AIM: Please convert the entries, from the line containing "Image resolution: width=780" through the end of the entries, inclusive, into a Markdown table with columns named Row and Line, skipping blank lines. Leave the pictures out of your answer.

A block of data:
---+---

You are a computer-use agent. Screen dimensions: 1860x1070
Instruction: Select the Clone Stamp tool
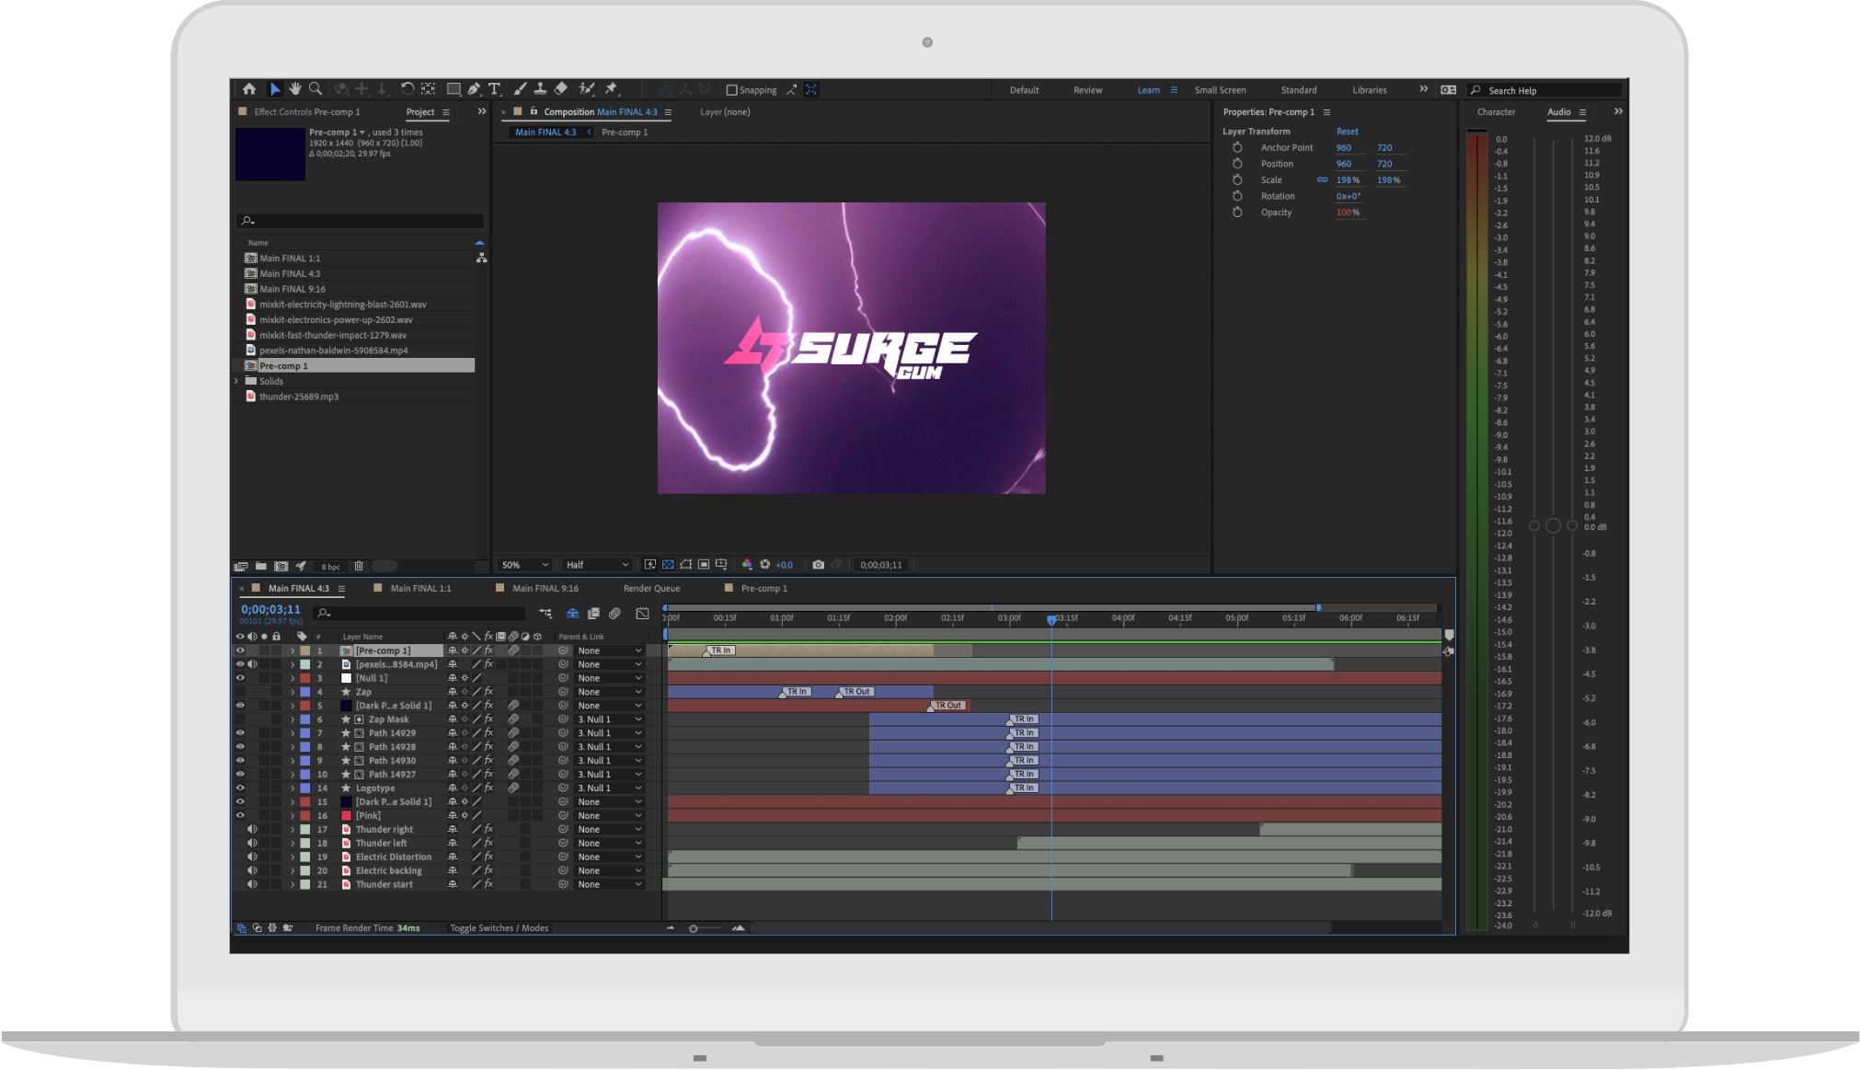540,89
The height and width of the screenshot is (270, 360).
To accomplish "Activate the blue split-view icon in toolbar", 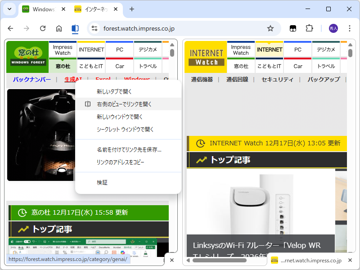I will pyautogui.click(x=75, y=28).
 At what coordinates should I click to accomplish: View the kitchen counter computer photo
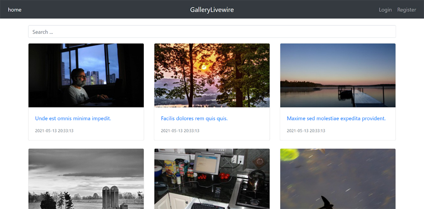(212, 179)
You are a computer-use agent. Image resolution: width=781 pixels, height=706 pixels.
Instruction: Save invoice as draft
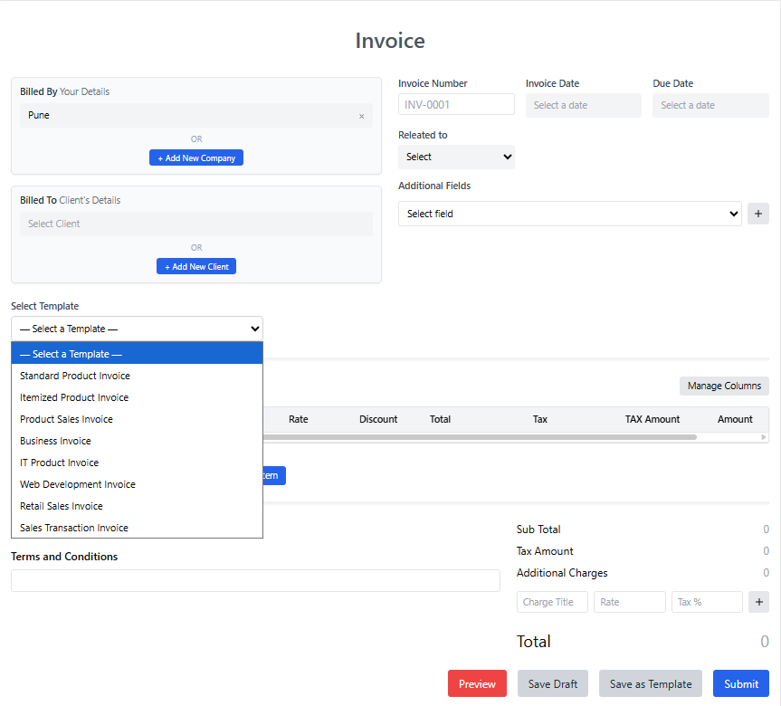552,683
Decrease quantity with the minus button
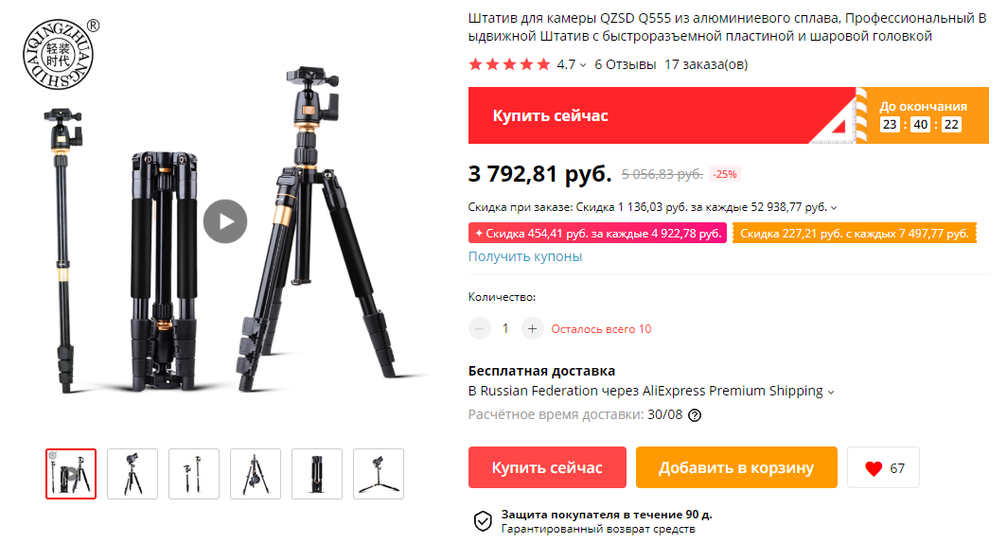This screenshot has width=1007, height=543. pyautogui.click(x=479, y=328)

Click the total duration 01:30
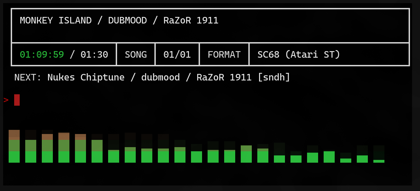click(94, 55)
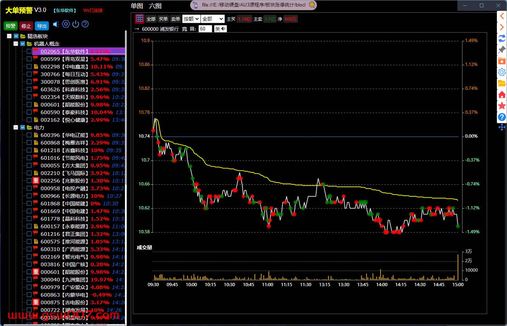Open the 按额 dropdown
This screenshot has width=507, height=326.
(x=191, y=19)
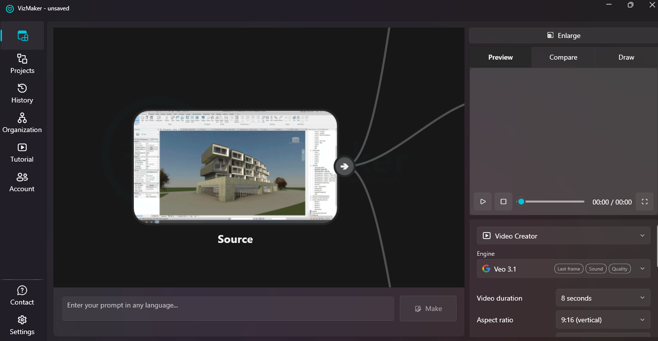This screenshot has width=658, height=341.
Task: Open the Settings gear
Action: click(22, 325)
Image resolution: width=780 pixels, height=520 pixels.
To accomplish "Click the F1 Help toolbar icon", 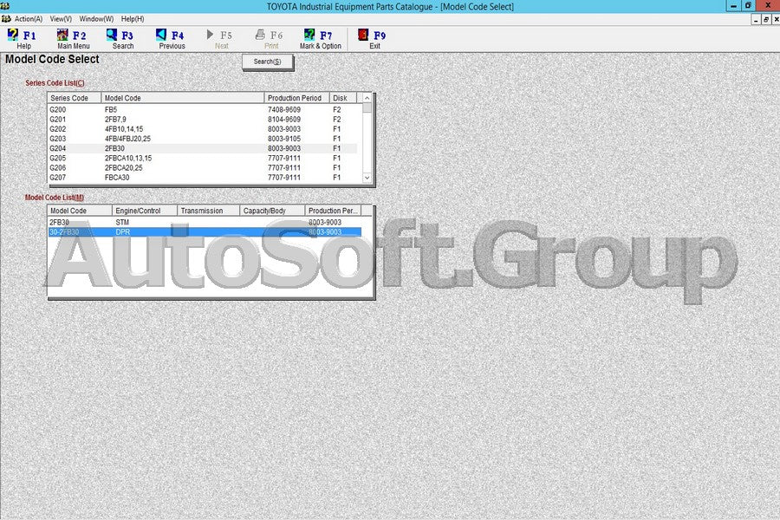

---+---

ANSWER TO THIS PROBLEM:
| Row | Line |
|---|---|
| 1 | Image resolution: width=780 pixels, height=520 pixels. |
| 2 | To accomplish "Click the F1 Help toolbar icon",  |